« L’histoire ne doit pas être l’esclave de l’actualité politique ni s’écrire sous la dictée de mémoires concurrentes »[1]
Le projet de l’artiste Gunter Demnig voit le jour en 1993 lorsque ce dernier pose des pavés de mémoire « illégalement » à Berlin. La controverse est grande, le projet n’est pas compris mais fini par s’imposer comme une évidence à ceux qui prennent le temps de s’y intéresser.
C’est un projet artistique, mené par un Allemand a destination des victimes, de toutes les victimes du nazisme, loin des accusations d’ethnocentrisme auquel on a longtemps voulu le confronter. Stolpern, en langue de Goethe, c’est trébucher. Lorsque l’on marche dans une rue d’une ville allemande aujourd’hui, on ne peut éviter d’achopper sur une de ces pierres de 10 centimètres carrés qui brille et qui porte une inscription. Intrigué on s’arrête, on s’octroi une pause dans notre vie trépidante, on se penche et on lit le nom d’une victime du nazisme et en quelques mots on comprend son destin tragique. C’est là que le projet prend sa dimension et répond au premier engagement pris par l’artiste : « ne pas laisser tomber une victime dans l’oubli en oubliant son nom ».
70 000 Stolpersteins posées dans 21 pays d’Europe pour des millions de victimes du nazisme, c’est le bilan de 25 années d’engagement artistique. Ce n’est rien et tant à la fois. Chaque pavé est fabriqué artisanalement, gravé à la main par une équipe de trois artistes tailleurs de pierre. Chaque pavé est posé par l’artiste lui-même qui, à 70 ans, sillonne l’Europe à bord de sa voiture et de ses outils de terrassier, à genoux pour intégrer dans l’espace public le souvenir d’un martyr. Mais le projet Stolpersteins ne s’inscrit pas dans la martyrologie, il invite à chaque pose à des engagements positifs qui permettent une dynamique porteuse d’espoir et d’intérêt pour l’altérité culturelle.
La France un pays de diversité avec une pléthore de mémoires. La France souffre de Vichy, de la colonisation, de l’esclavage et le politique voudrait vivifier sa mémoire nationale sans qu’on lui rappelle sans cesse les évènements peu glorieux de son Histoire. C’est là qu’apparait la concurrence mémorielle. Le projet Stolpersteins semble ne pouvoir rencontrer d’opposition à sa mise en œuvre en France, et comme dans d’autres pays Européens il devrait pouvoir se dérouler sans problèmes majeurs. Mais la pose sur le domaine public oblige à obtenir l’autorisation des autorités communales et c’est dans ce cadre que la concurrence mémorielle s’impose inconsciemment.

Liste des entrées
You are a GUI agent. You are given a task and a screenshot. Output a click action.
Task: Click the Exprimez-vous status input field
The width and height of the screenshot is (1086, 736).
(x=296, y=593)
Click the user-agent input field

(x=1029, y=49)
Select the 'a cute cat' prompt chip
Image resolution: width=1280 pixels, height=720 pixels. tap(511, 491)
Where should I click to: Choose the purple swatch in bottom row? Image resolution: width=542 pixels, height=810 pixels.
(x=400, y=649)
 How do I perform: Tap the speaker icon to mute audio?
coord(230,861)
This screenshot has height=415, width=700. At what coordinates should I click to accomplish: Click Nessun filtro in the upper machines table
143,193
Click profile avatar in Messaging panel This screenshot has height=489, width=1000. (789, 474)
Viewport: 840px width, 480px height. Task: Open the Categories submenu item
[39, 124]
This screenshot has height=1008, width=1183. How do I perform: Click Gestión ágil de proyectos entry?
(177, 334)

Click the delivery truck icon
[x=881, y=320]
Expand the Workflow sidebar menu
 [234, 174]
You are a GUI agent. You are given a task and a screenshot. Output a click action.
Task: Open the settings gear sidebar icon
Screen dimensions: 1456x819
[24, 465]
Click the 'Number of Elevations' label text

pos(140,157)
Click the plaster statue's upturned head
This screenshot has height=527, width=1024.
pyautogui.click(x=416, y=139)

Consigne
Recopiez fidèlement le passage du texte sur les Stolpersteins qui va de « La France un » à « mémorielle s’impose inconsciemment. ».

Réponse attendue
La France un pays de diversité avec une pléthore de mémoires. La France souffre de Vichy, de la colonisation, de l’esclavage et le politique voudrait vivifier sa mémoire nationale sans qu’on lui rappelle sans cesse les évènements peu glorieux de son Histoire. C’est là qu’apparait la concurrence mémorielle. Le projet Stolpersteins semble ne pouvoir rencontrer d’opposition à sa mise en œuvre en France, et comme dans d’autres pays Européens il devrait pouvoir se dérouler sans problèmes majeurs. Mais la pose sur le domaine public oblige à obtenir l’autorisation des autorités communales et c’est dans ce cadre que la concurrence mémorielle s’impose inconsciemment.